╔══

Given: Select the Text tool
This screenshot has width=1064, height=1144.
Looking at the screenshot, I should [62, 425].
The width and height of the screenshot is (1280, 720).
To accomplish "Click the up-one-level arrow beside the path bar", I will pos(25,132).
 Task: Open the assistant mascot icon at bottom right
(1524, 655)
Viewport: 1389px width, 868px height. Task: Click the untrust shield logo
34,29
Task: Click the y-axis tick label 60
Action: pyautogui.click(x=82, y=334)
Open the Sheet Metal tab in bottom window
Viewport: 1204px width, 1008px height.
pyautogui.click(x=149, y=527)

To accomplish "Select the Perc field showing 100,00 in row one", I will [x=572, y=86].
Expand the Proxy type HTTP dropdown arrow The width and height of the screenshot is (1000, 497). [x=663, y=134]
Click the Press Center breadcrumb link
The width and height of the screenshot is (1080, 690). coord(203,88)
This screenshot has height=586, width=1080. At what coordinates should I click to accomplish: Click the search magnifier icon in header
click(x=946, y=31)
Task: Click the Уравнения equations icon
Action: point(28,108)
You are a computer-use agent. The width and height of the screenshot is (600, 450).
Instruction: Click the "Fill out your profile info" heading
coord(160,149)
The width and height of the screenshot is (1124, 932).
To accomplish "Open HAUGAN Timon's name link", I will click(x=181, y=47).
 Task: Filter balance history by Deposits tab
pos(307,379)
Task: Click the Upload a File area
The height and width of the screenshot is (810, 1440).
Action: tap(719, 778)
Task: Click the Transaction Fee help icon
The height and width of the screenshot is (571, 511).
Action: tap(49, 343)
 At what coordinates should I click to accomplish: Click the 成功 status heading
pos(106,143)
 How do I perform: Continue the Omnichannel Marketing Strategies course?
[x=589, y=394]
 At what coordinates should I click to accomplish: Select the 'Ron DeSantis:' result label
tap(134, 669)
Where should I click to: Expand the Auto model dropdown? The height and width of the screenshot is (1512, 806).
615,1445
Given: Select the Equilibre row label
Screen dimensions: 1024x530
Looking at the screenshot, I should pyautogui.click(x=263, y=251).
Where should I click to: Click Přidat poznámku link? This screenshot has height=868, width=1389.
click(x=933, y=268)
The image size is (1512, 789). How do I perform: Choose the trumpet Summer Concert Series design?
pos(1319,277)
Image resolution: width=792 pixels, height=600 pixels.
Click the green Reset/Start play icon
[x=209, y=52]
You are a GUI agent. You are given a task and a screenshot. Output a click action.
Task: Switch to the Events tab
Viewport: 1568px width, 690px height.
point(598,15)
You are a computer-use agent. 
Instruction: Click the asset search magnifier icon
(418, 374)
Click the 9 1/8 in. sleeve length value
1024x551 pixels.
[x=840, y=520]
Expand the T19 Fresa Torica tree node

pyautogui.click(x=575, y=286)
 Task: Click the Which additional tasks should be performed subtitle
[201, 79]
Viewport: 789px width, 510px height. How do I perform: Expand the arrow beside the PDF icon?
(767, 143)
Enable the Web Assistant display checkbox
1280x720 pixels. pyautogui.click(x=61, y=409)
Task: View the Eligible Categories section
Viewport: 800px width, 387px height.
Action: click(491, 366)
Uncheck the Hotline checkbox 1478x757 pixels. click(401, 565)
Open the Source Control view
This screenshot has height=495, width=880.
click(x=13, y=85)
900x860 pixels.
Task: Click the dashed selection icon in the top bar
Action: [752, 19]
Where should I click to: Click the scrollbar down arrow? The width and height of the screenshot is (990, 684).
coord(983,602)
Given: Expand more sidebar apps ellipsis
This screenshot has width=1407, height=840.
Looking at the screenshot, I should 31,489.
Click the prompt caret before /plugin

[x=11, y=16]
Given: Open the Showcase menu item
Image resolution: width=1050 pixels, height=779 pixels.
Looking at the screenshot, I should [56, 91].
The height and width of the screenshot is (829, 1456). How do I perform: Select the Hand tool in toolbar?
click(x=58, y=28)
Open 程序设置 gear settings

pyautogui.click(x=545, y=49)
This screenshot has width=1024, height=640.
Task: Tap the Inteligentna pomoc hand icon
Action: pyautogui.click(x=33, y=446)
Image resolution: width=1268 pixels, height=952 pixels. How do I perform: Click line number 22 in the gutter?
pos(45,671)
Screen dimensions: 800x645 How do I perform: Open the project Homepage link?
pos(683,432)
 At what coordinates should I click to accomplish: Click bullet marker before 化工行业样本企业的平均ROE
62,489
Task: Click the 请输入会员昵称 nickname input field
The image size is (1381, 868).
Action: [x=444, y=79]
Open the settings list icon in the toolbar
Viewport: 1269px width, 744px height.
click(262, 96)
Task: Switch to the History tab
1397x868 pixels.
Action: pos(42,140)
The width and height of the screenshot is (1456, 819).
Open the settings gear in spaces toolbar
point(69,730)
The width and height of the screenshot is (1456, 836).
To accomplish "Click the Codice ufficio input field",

╚══

▸ WORK TO COMPLETE: Can you reproduce, unchanged, the stretch from the line containing "Screen dimensions: 800x645" through the last of the records?

▸ EXPECTED ANSWER:
Screen dimensions: 800x645 How do I perform: Open the project Homepage link?
pos(683,432)
 At what coordinates should I click to accomplish: Click bullet marker before 化工行业样本企业的平均ROE
62,489
Task: Click the 请输入会员昵称 nickname input field
The image size is (1381, 868).
Action: [x=444, y=79]
Open the settings list icon in the toolbar
Viewport: 1269px width, 744px height.
click(262, 96)
Task: Switch to the History tab
1397x868 pixels.
Action: pos(42,140)
The width and height of the screenshot is (1456, 819).
Open the settings gear in spaces toolbar
point(69,730)
The width and height of the screenshot is (1456, 836).
To accomplish "Click the Codice ufficio input field",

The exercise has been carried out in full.